### TASK TO CARRY OUT
Rewrite all the entries below, replacing "Screen dimensions" with "Screen size" wherever it occurs and leaving everything else unchanged.

_ _ _ _

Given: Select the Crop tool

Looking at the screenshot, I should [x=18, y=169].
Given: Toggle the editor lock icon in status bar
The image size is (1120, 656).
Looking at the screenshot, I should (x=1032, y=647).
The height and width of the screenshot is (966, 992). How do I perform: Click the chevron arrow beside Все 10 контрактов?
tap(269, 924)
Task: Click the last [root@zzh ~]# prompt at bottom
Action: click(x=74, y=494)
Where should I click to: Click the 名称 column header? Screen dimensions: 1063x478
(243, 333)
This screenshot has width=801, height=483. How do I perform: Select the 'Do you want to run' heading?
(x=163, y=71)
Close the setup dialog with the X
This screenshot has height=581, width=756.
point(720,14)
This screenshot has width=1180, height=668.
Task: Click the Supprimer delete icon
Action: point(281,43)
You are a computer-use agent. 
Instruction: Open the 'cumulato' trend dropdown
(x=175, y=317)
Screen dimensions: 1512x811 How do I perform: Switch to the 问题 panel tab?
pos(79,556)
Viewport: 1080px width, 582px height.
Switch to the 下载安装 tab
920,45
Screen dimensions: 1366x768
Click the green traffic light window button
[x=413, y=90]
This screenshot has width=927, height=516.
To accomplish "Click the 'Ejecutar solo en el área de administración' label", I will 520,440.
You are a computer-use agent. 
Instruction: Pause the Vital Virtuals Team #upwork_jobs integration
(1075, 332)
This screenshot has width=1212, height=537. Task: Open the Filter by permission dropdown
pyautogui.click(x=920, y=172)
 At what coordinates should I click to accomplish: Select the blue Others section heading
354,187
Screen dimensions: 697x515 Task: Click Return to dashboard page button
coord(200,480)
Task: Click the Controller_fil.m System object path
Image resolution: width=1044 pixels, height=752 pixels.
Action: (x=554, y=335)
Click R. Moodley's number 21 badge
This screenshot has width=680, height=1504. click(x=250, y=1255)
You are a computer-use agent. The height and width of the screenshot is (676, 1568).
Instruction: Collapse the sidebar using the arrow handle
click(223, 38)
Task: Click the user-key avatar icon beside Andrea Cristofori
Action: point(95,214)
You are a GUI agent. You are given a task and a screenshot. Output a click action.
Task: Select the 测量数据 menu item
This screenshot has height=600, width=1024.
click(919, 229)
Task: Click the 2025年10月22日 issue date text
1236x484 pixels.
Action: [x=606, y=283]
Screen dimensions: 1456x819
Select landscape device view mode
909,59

_ _ _ _

### RESULT
Given: Select the Crop tool

Looking at the screenshot, I should [x=18, y=169].
Given: Toggle the editor lock icon in status bar
The image size is (1120, 656).
Looking at the screenshot, I should (x=1032, y=647).
The height and width of the screenshot is (966, 992). How do I perform: Click the chevron arrow beside Все 10 контрактов?
tap(269, 924)
Task: Click the last [root@zzh ~]# prompt at bottom
Action: click(x=74, y=494)
Where should I click to: Click the 名称 column header? Screen size: 1063x478
(243, 333)
This screenshot has width=801, height=483. How do I perform: Select the 'Do you want to run' heading?
(x=163, y=71)
Close the setup dialog with the X
This screenshot has height=581, width=756.
point(720,14)
This screenshot has width=1180, height=668.
Task: Click the Supprimer delete icon
Action: point(281,43)
You are a computer-use agent. 
Instruction: Open the 'cumulato' trend dropdown
(x=175, y=317)
Screen size: 1512x811 How do I perform: Switch to the 问题 panel tab?
pos(79,556)
Viewport: 1080px width, 582px height.
Switch to the 下载安装 tab
920,45
Screen size: 1366x768
Click the green traffic light window button
[x=413, y=90]
This screenshot has width=927, height=516.
To accomplish "Click the 'Ejecutar solo en el área de administración' label", I will 520,440.
You are a computer-use agent. 
Instruction: Pause the Vital Virtuals Team #upwork_jobs integration
(1075, 332)
This screenshot has width=1212, height=537. Task: Open the Filter by permission dropdown
pyautogui.click(x=920, y=172)
 At what coordinates should I click to accomplish: Select the blue Others section heading
354,187
Screen size: 697x515 Task: Click Return to dashboard page button
coord(200,480)
Task: Click the Controller_fil.m System object path
Image resolution: width=1044 pixels, height=752 pixels.
Action: (x=554, y=335)
Click R. Moodley's number 21 badge
This screenshot has width=680, height=1504. click(x=250, y=1255)
You are a computer-use agent. The height and width of the screenshot is (676, 1568).
Instruction: Collapse the sidebar using the arrow handle
click(223, 38)
Task: Click the user-key avatar icon beside Andrea Cristofori
Action: point(95,214)
You are a GUI agent. You are given a task and a screenshot. Output a click action.
Task: Select the 测量数据 menu item
This screenshot has height=600, width=1024.
click(919, 229)
Task: Click the 2025年10月22日 issue date text
1236x484 pixels.
Action: [x=606, y=283]
Screen size: 1456x819
Select landscape device view mode
909,59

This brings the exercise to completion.